* [Exercise instructions]: Only the lines below from the one containing "Open the Reports menu" through the last line should be set down, exactly as written and with no pictures.

Task input below:

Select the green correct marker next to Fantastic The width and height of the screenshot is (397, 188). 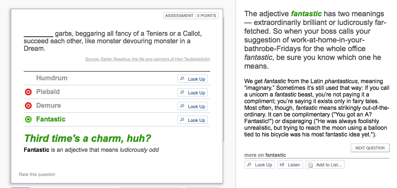coord(28,119)
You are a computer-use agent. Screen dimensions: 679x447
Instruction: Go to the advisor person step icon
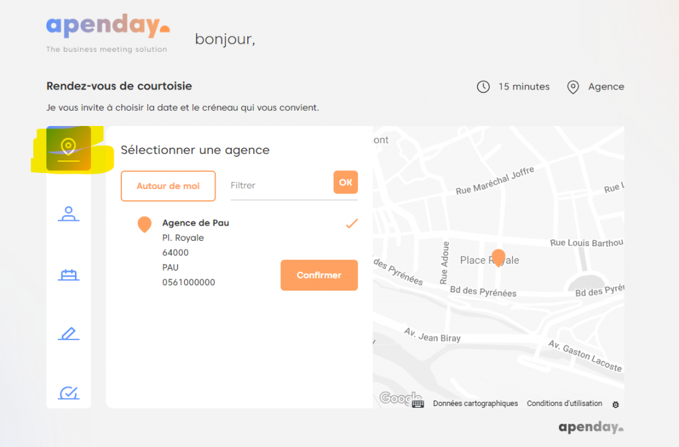point(68,214)
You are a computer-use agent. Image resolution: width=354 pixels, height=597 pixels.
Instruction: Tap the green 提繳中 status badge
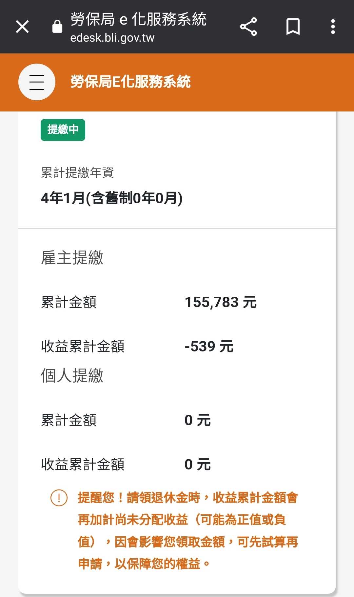click(63, 130)
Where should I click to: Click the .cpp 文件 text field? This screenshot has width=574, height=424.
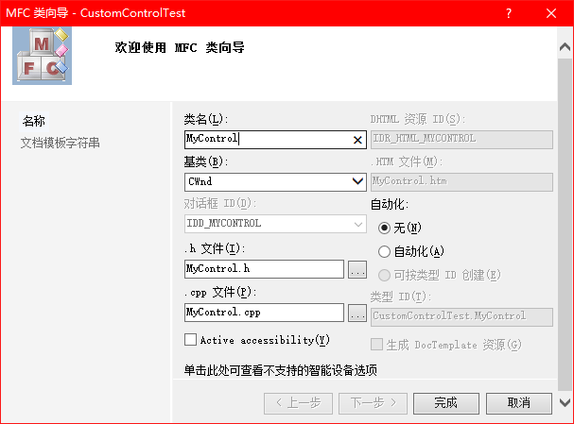point(263,312)
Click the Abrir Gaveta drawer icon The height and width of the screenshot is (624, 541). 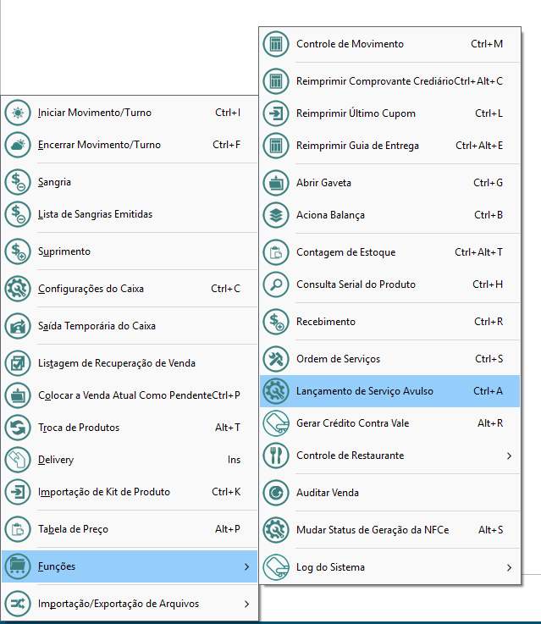[276, 183]
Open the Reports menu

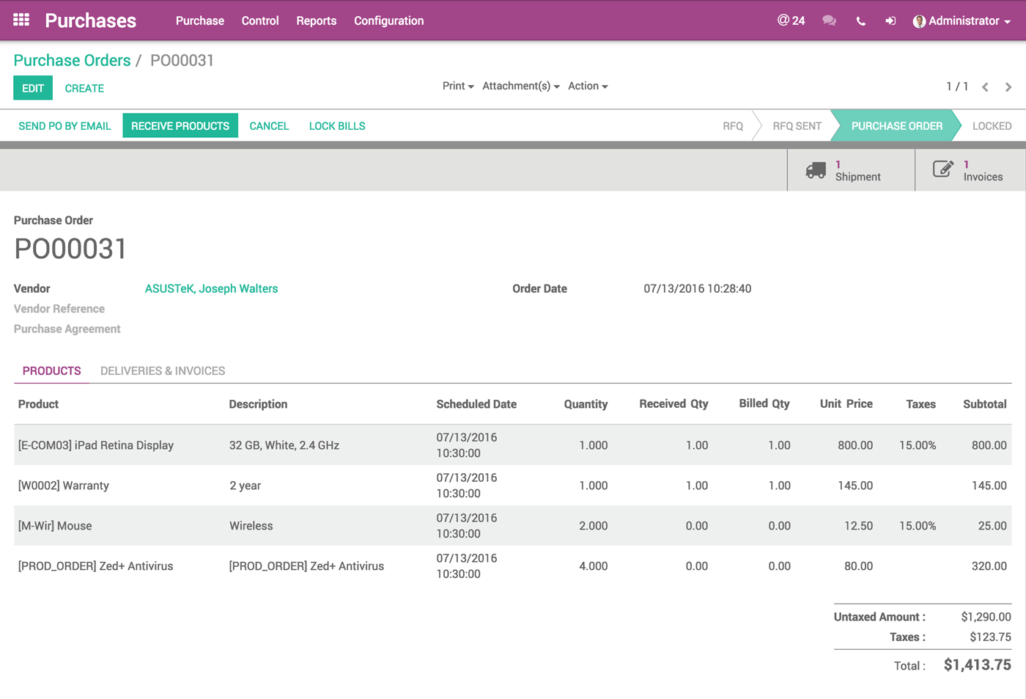316,21
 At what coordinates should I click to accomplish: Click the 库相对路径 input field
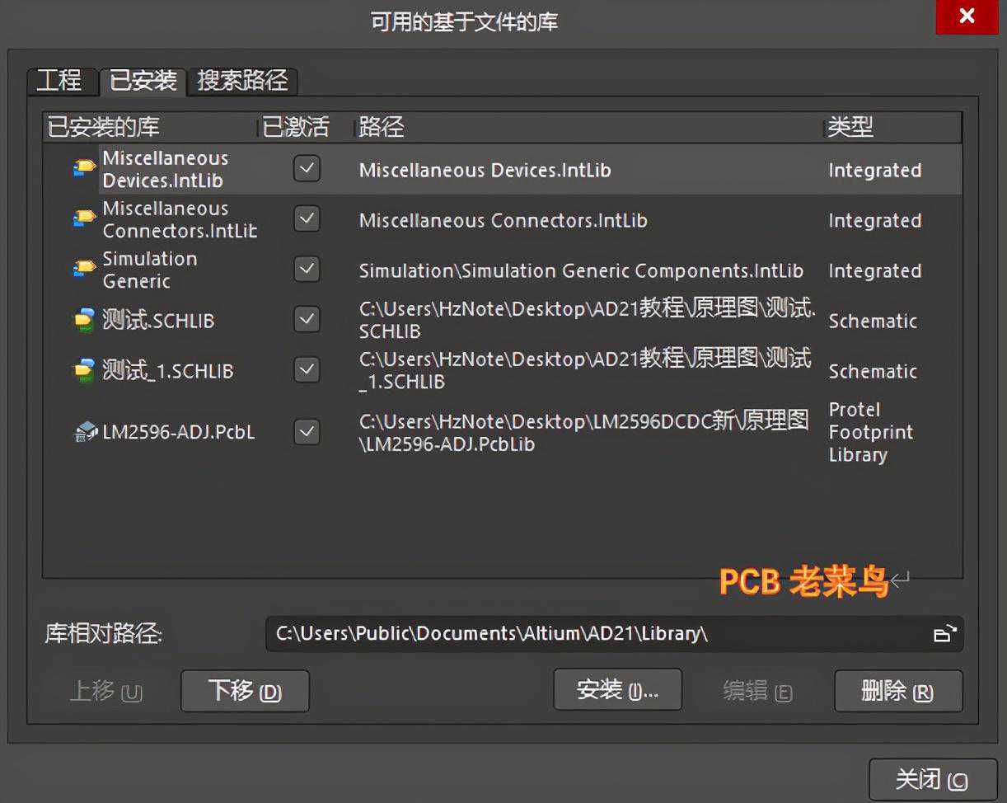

End of Task input.

* [Written solution]:
Open the Reports menu

316,21
 At what coordinates should I click to accomplish: Click the 库相对路径 input field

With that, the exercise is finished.